> [ACTIVITY LIST]
• 1. Please reproduce the part of the solar physics page that opens with the words containing "Image of the" and closes with "solar plasma diagnostics.".
• 2. Answer these questions from the solar physics page:
(a) In which wavelengths has RAL Space mainly developed and operated spectroscopic instrumentation?
(b) What is the Solar Physics Group's basic underpinning experimental expertise?
(c) From where to where does the group track huge mass eruptions?

> [PAGE EXCERPT]

Solar Physics
14 Jun 2010



RAL Space has a long heritage of solar space mission involvement, mainly through the development and operation of spectroscopic instrumentation in the extreme-UV and X-ray wavelengths, but also in heliospheric imaging.

Image of the Sun

The Sun


​RAL Space's Solar Physics Group is a cornerstone of UK solar physics research, providing an established, world-leading research programme with observational and scientific leadership over a wide range of key areas.  The basic underpinning experimental expertise of the group is solar atomic spectroscopy, for the derivation of solar plasma diagnostics.

​We use observations of the solar atmosphere to determine the Sun’s plasma characteristics, study complex processes of energy release in big, violent flares and ubiquitous tiny nanoflares, and track huge mass eruptions all the way from the Sun's corona to beyond the Earth's orbit. Our aim is to understand and predict how the Sun works and affects the solar system and the Earth's environment.

> [INFORMATION SUPPLIED]
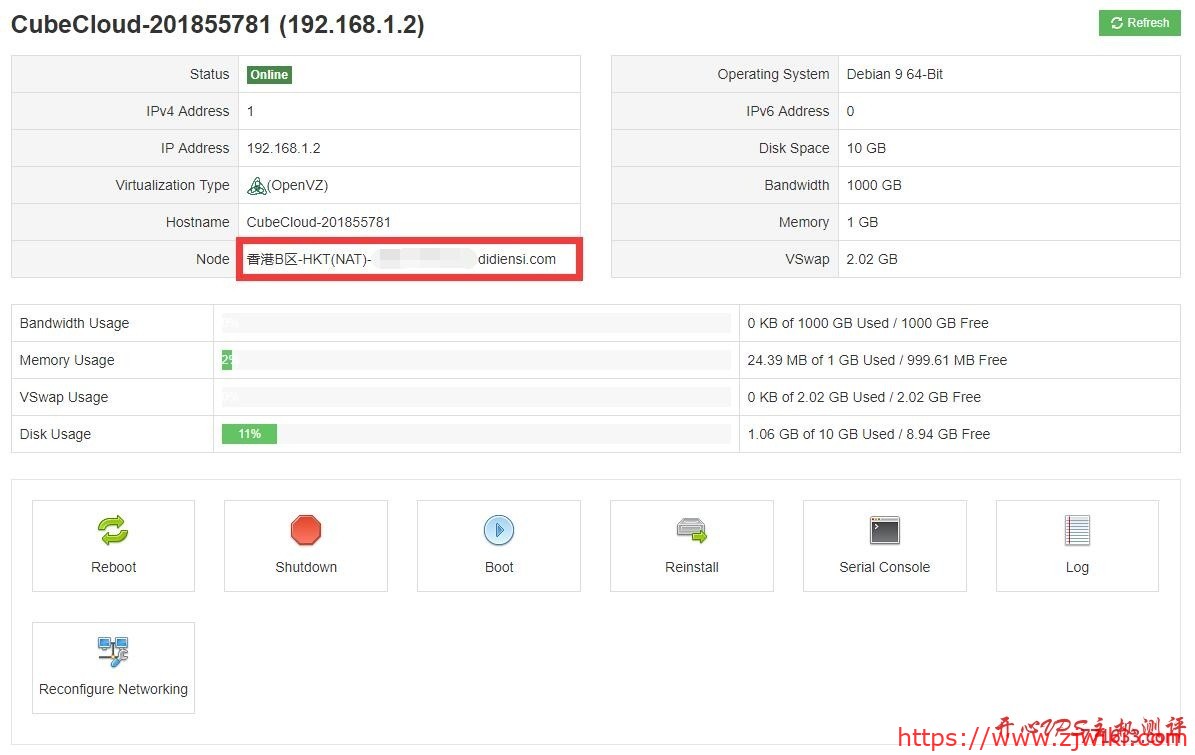Click the Bandwidth Usage progress bar
This screenshot has height=755, width=1195.
(476, 323)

> [SOLUTIONS TO THE TASKS]
• 1.
Image of the Sun

The Sun


​RAL Space's Solar Physics Group is a cornerstone of UK solar physics research, providing an established, world-leading research programme with observational and scientific leadership over a wide range of key areas.  The basic underpinning experimental expertise of the group is solar atomic spectroscopy, for the derivation of solar plasma diagnostics.

• 2.
(a) The extreme-UV and X-ray wavelengths.
(b) Solar atomic spectroscopy.
(c) From the Sun's corona to beyond the Earth's orbit.